Duck Breast in Filo with Berry Compote: Combine 300m soy sauce, 3tbs honey, 1 crushed garlic clove and 1tbs grated ginger; pour marinade over 4 duck breasts; cover; chill overnight. Next day pour into saucepan; add 2c water; bring to simmer; simmer 12mins; remove duck; cool slightly; season. Grab 4 filo sheets; brush each sheet with melted butter; wrap a sheet around each breast; brush with butter. Bake parcels on oven tray at 200C, 15-20mins, until golden. Compote: Place dry saucepan over heat; add 100g coffee crystals or raw sugar; watch carefully; swirl from time to time until sugar melts and colours to caramel. Remove from heat; cool a little; carefully add 50ml Cointreau and 300ml of the marinade. Bring to boil, stirring; boil; reduce to half; add 50g each boysenberries, blackcurrants, strawberries, raspberries and blueberries; bring to boil.
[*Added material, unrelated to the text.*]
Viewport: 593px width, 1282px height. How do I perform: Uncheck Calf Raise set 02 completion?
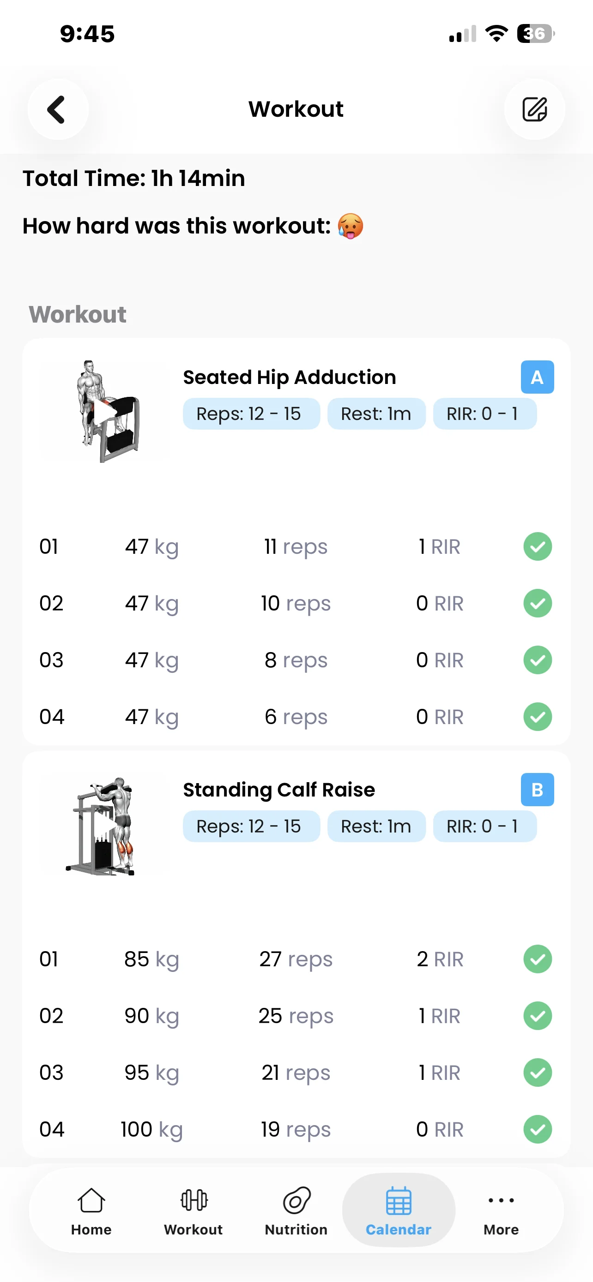coord(537,1016)
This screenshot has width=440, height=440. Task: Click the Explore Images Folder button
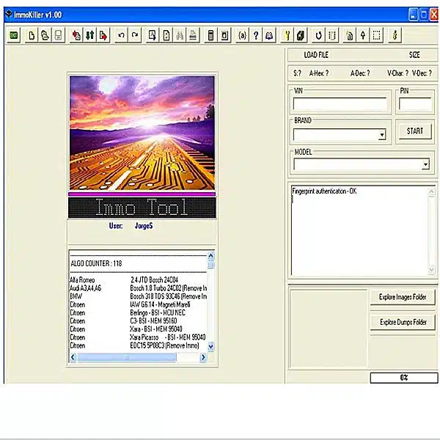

Pour into 4 deep warm plates; place parcels on top.   Balsamic vinegar can be substituted for the Cointreau, if preferred.

Apple Crumble Slice: Preheat oven 180°C. Line a 20cm x 30cm tin with baking paper. Place 1x250g Scotch Finger biscuits (Arnott’s biscuits) and 100g butter in bowl; stir to combine. Press firmly into the base of the tin, smoothing the top with a spatula. Refrigerate to set. Place 6 peeled, cored, chopped green apples, 2tbs brown sugar, seeds of1 vanilla bean and 2 cinnamon sticks in a large saucepan over high heat; stir well. Cover; cook 5-8 minutes, stirring occasionally, until apples have softened.  Remove from heat; stand, covered, 10 mins. Discard cinnamon sticks, roughly mash apples; spread over the biscuit base. Scatter with crushed Butternut Snap biscuits; bake 15 minutes or until golden. Refrigerate for at least 2 hours until set before slicing.

Apple Gratin: Have 1/4c brown sugar and 125g chopped fresh or dried dates at the ready. Using 3-4 peeled and thinly sliced green apples, arrange a layer of apple slices over base of 20cm ovenproof dish. Sprinkle with 3tsp brown sugar and ¼ of dates. Repeat with remaining apple, sugar and dates to form 4 layers. Pour over 300ml cream; sprinkle with extra brown sugar; arrange extra chopped dates in the centre. Bake at 180C, 35-40mins; until apples are tender; serve warm with crème fraîche.

Coffee-Choc Pots:  Combine 1c milk, 1c thick cream and 2tbs lightly-crushed coffee beans in saucepan; bring slowly to boil. Stand 10mins; strain onto 150g finely-chopped dark chocolate; whisk until chocolate melts. Whisk 4 egg yolks and 40g vanilla sugar until well combined. Gently whisk in choc mixture; add 40ml Frangelico. Pour mixture into 4x180ml ramekins. Place in water bath, halfway up sides of pots; bake at 170C, 30mins. Let cool in the water 15mins. Serve at room temp, topped with thick cream and sprinkled with chopped hazelnuts.